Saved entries
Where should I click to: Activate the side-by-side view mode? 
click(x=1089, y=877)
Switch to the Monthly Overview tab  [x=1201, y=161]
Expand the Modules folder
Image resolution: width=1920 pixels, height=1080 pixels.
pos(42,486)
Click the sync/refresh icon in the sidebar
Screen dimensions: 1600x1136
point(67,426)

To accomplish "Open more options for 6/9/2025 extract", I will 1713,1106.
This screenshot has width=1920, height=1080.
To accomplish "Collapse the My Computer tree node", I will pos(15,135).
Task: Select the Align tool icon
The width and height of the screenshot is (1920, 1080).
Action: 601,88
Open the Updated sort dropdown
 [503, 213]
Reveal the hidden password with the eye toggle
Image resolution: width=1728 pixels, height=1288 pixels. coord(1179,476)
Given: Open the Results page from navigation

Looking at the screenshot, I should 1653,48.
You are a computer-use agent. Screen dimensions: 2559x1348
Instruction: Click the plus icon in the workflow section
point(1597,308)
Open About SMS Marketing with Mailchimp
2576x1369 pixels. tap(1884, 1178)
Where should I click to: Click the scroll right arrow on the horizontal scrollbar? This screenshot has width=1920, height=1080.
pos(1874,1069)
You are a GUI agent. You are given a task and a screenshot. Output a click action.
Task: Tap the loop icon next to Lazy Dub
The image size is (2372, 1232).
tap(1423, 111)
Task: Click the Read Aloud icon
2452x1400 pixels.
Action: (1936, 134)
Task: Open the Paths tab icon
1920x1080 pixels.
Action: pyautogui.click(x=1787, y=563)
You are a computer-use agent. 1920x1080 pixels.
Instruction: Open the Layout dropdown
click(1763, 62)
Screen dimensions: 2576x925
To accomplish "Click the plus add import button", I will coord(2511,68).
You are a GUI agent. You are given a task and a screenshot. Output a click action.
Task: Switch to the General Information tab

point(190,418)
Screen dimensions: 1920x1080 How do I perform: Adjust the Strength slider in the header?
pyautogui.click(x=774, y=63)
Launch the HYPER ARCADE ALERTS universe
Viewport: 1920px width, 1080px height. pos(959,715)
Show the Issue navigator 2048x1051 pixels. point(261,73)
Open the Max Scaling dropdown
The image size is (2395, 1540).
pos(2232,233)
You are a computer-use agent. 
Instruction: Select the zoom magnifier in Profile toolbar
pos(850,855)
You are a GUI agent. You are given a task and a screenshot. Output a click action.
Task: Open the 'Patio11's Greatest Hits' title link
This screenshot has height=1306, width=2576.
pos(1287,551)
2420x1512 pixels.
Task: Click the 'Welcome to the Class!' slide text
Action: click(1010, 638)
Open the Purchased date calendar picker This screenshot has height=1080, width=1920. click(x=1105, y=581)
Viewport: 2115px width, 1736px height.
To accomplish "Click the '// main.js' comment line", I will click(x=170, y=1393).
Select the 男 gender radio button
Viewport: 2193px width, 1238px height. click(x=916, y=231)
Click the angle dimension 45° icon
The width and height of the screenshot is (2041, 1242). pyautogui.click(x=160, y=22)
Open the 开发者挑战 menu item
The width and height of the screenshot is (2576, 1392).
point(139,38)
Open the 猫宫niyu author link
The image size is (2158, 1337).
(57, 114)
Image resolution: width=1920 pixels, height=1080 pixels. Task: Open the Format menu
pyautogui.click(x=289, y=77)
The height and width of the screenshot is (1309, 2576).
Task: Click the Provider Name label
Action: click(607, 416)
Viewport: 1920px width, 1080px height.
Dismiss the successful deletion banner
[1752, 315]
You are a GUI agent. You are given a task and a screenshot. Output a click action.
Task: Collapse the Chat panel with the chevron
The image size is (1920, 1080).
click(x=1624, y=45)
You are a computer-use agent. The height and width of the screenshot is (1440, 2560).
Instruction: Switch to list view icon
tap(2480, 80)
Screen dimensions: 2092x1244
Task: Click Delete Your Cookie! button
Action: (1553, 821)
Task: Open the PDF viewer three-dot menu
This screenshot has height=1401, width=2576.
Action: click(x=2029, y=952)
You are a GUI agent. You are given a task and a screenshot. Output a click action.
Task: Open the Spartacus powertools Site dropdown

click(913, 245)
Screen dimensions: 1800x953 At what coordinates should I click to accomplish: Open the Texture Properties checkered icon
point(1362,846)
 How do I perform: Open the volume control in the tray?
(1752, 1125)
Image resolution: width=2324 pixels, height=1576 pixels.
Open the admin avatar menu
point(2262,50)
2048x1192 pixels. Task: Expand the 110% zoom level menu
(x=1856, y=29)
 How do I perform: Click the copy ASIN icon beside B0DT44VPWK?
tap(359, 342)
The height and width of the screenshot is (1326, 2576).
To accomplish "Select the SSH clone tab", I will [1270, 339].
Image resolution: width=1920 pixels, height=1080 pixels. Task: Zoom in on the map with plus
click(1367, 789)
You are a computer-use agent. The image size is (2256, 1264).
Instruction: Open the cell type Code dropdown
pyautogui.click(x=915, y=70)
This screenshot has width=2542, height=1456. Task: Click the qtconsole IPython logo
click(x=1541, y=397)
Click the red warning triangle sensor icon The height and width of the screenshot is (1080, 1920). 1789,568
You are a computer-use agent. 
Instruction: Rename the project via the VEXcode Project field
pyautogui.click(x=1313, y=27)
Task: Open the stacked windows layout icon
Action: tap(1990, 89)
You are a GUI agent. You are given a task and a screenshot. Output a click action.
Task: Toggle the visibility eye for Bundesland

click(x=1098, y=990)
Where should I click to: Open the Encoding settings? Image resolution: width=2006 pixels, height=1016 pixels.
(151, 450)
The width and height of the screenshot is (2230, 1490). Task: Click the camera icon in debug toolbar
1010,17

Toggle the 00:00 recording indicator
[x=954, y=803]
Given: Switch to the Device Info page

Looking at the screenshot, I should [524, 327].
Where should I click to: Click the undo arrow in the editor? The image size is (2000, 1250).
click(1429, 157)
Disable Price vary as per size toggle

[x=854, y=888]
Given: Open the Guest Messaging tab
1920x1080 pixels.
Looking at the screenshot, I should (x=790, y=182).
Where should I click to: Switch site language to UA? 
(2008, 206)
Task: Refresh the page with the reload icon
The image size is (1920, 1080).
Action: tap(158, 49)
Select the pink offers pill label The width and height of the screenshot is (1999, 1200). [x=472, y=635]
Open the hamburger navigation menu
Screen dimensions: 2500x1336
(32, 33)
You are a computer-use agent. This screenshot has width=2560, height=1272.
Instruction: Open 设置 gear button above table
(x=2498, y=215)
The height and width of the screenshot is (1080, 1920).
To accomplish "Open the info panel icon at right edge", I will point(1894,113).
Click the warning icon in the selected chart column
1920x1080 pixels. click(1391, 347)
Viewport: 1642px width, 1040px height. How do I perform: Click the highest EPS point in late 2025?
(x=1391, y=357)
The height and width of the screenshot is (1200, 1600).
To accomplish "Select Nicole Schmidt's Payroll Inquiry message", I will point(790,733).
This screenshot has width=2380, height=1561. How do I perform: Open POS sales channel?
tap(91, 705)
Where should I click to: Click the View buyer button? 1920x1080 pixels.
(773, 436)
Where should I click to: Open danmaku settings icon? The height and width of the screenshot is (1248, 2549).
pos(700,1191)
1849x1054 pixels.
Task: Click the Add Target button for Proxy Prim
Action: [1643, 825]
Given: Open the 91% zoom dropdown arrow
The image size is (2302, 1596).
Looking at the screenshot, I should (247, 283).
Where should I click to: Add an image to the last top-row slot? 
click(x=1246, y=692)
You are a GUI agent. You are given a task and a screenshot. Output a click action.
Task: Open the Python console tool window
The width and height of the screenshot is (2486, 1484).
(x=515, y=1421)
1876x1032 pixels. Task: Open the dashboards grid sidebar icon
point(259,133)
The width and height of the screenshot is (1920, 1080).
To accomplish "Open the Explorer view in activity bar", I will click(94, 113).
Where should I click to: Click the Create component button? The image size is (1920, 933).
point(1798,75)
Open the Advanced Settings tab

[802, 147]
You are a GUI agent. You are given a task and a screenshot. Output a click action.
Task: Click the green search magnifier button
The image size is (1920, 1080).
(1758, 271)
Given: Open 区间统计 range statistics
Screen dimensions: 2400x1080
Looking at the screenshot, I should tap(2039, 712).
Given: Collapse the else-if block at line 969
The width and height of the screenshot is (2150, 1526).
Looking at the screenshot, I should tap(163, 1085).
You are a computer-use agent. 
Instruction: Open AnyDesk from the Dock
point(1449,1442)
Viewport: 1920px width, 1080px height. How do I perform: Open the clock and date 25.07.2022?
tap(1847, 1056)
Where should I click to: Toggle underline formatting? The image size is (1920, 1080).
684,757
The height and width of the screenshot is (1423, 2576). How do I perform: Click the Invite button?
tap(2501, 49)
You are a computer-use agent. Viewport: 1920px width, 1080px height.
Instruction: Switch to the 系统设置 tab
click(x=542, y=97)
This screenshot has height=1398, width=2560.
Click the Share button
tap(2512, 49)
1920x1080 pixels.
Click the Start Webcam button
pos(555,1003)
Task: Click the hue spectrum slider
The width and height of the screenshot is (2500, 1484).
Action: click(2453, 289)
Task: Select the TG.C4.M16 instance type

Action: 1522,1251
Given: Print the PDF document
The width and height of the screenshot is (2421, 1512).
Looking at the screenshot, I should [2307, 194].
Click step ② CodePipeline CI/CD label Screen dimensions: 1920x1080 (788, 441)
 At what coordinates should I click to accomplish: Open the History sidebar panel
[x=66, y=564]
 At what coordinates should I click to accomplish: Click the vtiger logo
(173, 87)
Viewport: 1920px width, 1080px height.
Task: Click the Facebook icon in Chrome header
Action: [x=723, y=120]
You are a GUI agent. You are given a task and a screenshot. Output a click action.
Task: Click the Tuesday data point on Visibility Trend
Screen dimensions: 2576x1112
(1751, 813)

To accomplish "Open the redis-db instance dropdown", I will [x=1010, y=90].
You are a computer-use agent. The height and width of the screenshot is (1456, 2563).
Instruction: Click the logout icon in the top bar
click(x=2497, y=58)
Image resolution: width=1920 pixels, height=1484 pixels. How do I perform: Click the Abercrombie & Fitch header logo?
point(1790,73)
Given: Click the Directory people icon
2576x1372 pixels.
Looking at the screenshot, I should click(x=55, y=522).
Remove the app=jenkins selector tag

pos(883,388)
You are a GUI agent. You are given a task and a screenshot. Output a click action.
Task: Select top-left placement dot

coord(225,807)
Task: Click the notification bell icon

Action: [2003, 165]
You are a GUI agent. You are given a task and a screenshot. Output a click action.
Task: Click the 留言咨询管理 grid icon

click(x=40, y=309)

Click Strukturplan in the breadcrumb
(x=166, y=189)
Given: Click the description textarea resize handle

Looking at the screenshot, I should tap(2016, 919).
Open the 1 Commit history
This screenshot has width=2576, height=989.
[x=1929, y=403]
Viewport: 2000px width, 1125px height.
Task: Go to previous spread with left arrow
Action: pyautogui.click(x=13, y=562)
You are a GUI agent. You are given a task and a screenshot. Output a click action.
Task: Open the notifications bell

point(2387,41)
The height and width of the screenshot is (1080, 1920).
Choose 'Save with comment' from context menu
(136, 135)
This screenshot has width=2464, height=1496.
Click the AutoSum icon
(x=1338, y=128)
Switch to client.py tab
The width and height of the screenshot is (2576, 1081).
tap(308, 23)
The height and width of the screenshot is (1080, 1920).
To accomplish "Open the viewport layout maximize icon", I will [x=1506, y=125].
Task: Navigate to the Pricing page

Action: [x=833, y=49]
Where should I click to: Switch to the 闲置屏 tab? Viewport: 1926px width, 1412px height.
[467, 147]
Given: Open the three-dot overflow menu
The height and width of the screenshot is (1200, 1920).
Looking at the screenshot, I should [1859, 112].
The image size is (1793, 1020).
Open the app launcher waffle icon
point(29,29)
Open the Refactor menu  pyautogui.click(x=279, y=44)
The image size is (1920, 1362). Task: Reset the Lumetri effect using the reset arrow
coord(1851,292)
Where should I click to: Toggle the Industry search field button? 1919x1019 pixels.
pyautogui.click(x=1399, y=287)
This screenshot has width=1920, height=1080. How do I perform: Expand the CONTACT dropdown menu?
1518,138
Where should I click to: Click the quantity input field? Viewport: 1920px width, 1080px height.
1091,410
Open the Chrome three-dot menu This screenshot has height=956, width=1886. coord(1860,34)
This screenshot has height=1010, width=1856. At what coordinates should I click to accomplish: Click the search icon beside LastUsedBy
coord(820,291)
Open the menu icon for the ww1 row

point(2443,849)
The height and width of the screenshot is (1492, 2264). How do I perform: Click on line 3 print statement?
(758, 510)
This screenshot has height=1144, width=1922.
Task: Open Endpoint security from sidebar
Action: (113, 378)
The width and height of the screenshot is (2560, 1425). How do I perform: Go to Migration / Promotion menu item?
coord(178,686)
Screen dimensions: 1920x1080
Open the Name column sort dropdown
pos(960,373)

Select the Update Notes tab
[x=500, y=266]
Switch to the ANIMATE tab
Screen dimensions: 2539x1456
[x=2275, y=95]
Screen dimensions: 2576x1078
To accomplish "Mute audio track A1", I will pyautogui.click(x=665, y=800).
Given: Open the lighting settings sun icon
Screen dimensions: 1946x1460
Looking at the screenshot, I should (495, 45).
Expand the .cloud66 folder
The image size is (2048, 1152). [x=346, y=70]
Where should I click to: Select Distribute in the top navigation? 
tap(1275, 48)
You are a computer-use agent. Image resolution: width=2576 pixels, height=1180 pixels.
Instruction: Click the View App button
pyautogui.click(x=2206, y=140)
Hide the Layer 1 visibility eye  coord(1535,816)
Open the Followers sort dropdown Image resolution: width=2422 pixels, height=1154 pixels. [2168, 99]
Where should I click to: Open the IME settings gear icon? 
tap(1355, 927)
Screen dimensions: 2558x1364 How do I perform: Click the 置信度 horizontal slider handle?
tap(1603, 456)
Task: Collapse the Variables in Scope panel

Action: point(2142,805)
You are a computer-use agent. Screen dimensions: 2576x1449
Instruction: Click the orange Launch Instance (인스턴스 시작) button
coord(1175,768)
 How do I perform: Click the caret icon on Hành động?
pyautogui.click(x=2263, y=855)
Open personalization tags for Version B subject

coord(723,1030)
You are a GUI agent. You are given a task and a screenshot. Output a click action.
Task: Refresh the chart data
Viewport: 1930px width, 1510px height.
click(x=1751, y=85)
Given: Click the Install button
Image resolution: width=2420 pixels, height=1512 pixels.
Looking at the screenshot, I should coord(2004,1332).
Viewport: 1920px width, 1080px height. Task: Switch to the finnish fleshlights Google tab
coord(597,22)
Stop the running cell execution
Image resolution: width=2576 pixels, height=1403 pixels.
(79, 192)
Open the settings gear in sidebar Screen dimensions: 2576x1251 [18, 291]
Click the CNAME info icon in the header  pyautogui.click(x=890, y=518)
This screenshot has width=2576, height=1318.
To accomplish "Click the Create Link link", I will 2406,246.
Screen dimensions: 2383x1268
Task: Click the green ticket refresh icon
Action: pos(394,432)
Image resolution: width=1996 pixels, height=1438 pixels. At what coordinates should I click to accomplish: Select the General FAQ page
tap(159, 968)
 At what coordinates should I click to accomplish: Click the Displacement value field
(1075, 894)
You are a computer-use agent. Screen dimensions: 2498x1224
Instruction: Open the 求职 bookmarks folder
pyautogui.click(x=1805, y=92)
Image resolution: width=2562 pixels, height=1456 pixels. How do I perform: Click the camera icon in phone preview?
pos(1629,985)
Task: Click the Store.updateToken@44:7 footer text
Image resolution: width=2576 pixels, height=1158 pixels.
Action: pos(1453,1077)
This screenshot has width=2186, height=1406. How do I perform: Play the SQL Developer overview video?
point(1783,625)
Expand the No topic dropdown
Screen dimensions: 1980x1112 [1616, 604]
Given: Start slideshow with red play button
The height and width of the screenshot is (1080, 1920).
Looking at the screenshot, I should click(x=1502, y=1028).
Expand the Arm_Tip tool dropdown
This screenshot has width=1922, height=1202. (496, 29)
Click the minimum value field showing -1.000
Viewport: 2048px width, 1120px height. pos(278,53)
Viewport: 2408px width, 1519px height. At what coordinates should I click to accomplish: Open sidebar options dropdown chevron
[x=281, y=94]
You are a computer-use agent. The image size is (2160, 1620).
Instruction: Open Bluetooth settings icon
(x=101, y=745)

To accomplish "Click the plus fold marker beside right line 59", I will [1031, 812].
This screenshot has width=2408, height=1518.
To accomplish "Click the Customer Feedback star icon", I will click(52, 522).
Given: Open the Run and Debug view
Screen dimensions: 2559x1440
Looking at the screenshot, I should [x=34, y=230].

Requirement ::
In the entries above, find the line with "Instruction: Click the orange" and the line with "You are a computer-use agent. Screen dimensions: 2498x1224", then restate word for word both of them and every line between, with nothing more.

Response below ::
Instruction: Click the orange Launch Instance (인스턴스 시작) button
coord(1175,768)
 How do I perform: Click the caret icon on Hành động?
pyautogui.click(x=2263, y=855)
Open personalization tags for Version B subject

coord(723,1030)
You are a GUI agent. You are given a task and a screenshot. Output a click action.
Task: Refresh the chart data
Viewport: 1930px width, 1510px height.
click(x=1751, y=85)
Given: Click the Install button
Image resolution: width=2420 pixels, height=1512 pixels.
Looking at the screenshot, I should coord(2004,1332).
Viewport: 1920px width, 1080px height. Task: Switch to the finnish fleshlights Google tab
coord(597,22)
Stop the running cell execution
Image resolution: width=2576 pixels, height=1403 pixels.
(79, 192)
Open the settings gear in sidebar Screen dimensions: 2576x1251 [18, 291]
Click the CNAME info icon in the header  pyautogui.click(x=890, y=518)
This screenshot has width=2576, height=1318.
To accomplish "Click the Create Link link", I will 2406,246.
Screen dimensions: 2383x1268
Task: Click the green ticket refresh icon
Action: pos(394,432)
Image resolution: width=1996 pixels, height=1438 pixels. At what coordinates should I click to accomplish: Select the General FAQ page
tap(159, 968)
 At what coordinates should I click to accomplish: Click the Displacement value field
(1075, 894)
You are a computer-use agent. Screen dimensions: 2498x1224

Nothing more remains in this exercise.